After our last week discussion, I remembered that the Turtle POC corpus
is not
grammatical, so it would need to be changed to
make sense for BERT: it has sentences like parrot isa bird
, fin has scale
.
Instead, I decided to use one of the best grammars obtained by the the ULL pipeline to the EnglishPOC corpus. The grammar has 3 errors in the word categories (cf. "to", "with" and "was"), which translate into wrong generated sentences, hence some bad grammar rules by the Grammar Learner. We get sentences like:
hammer are a tool.
dad wants mom his daughter be on the board.
son sees mom has son sawed the wood has a hammer.
daughter writes his dad with chalk on the board of directors.
son sawed the wood has.
dad was not daughter is a child before.
dad food not mom is a child now.
son wants his dad mom wants her be on the board of directors.
a mom liked sausage before.
daughter writes to dad with chalk on the board.
daughter wants daughter to son be on the board of directors.
I ran the grammar through the grammar cleaner to see if it can detect some of those bad rules (without changing the grammar categories) and clean them.

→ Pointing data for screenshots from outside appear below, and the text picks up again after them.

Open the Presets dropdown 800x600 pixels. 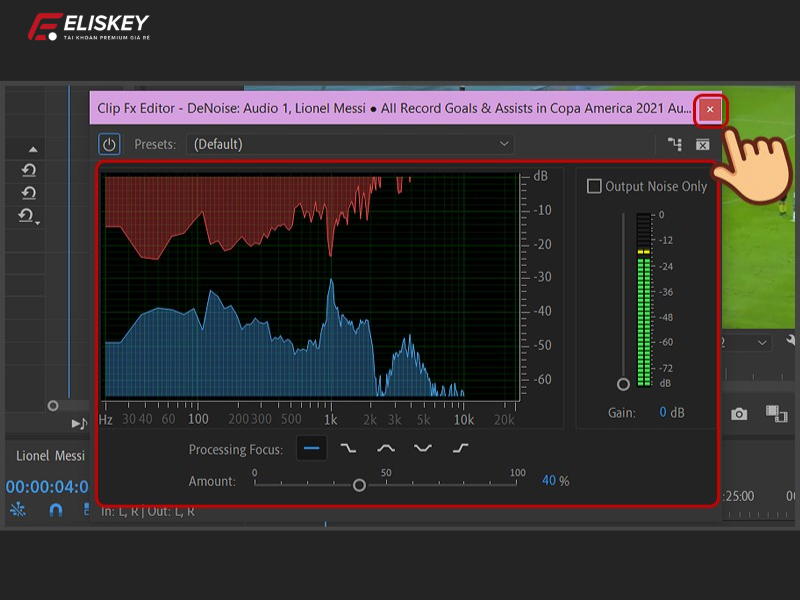pos(352,144)
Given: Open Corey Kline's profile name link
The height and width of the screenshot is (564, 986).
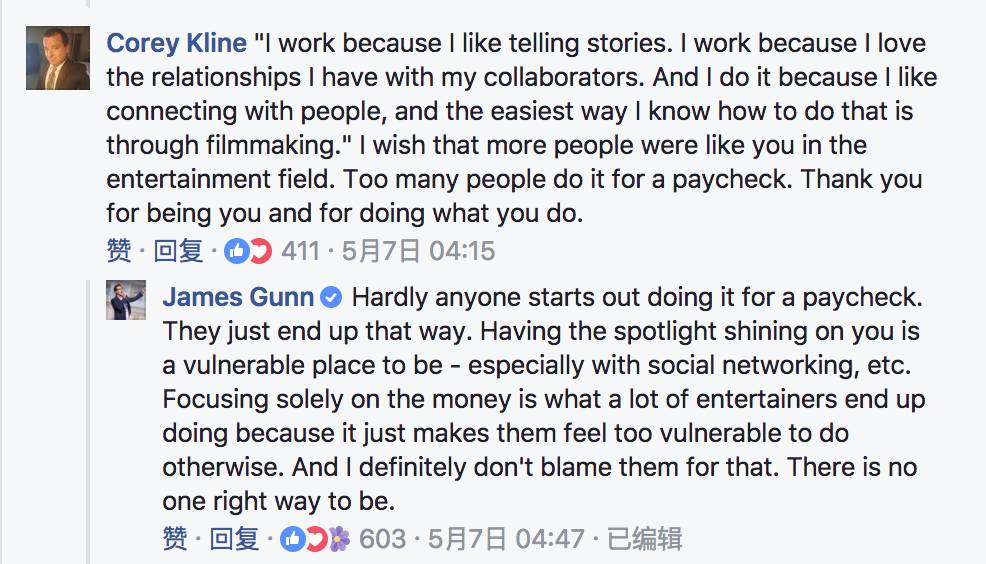Looking at the screenshot, I should coord(177,44).
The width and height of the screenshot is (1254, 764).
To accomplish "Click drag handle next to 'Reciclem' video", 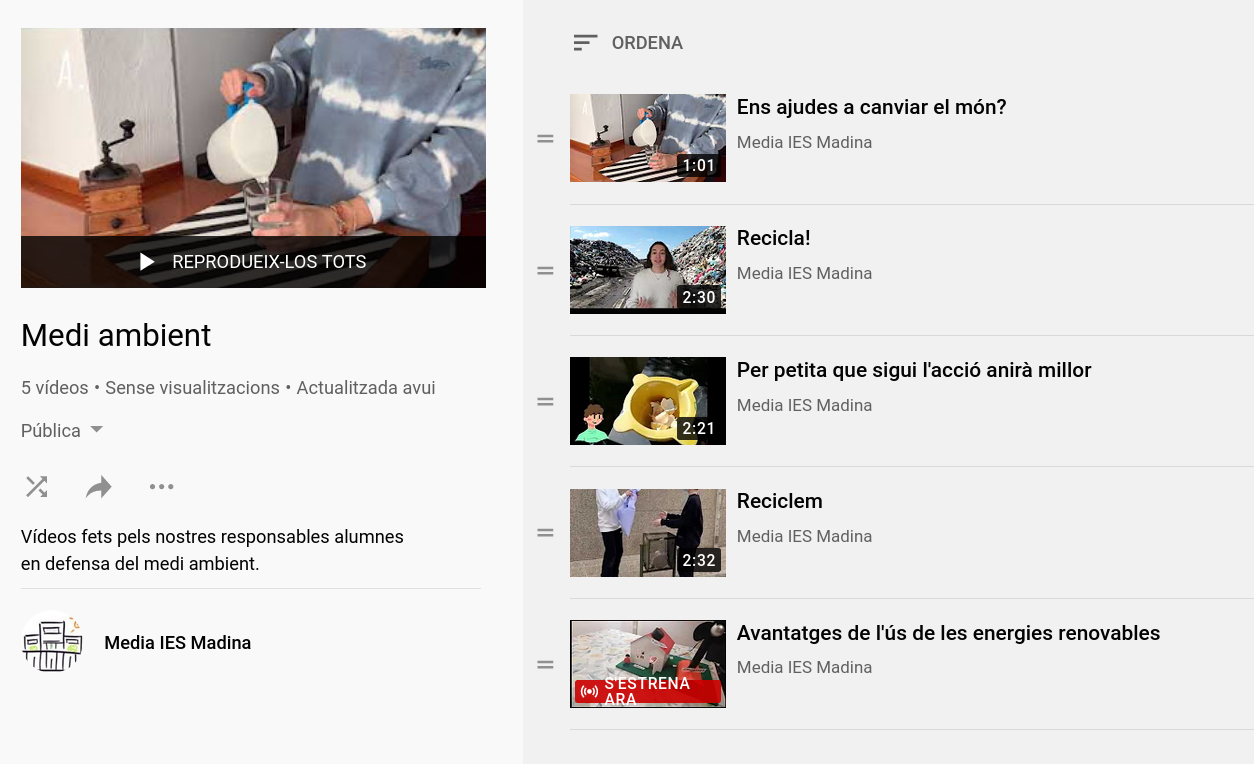I will (x=545, y=533).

After cleaning the rules, I notice that among the rejected rules, many involve the badly formed word categories, which should improve sentence quality. After generating sentences from this cleaned grammar, they seem a bit better, but still not great.
son wants his be on the board.
dad wants her dad wants to be on the board.
dad with a hammer is a tool.
a dad likes sausage before.
daughter food not a human before.
daughter writes with chalk on the board of directors.
dad food not son is a parent now.
dad wants her daughter wants to be on the board.
son knocked the wood with a binoculars.
son knocked the wood has.
son was not son is a human before.
As it has been noted in the past, the EnglishPOC corpus does not seem like the most natural set of sentences.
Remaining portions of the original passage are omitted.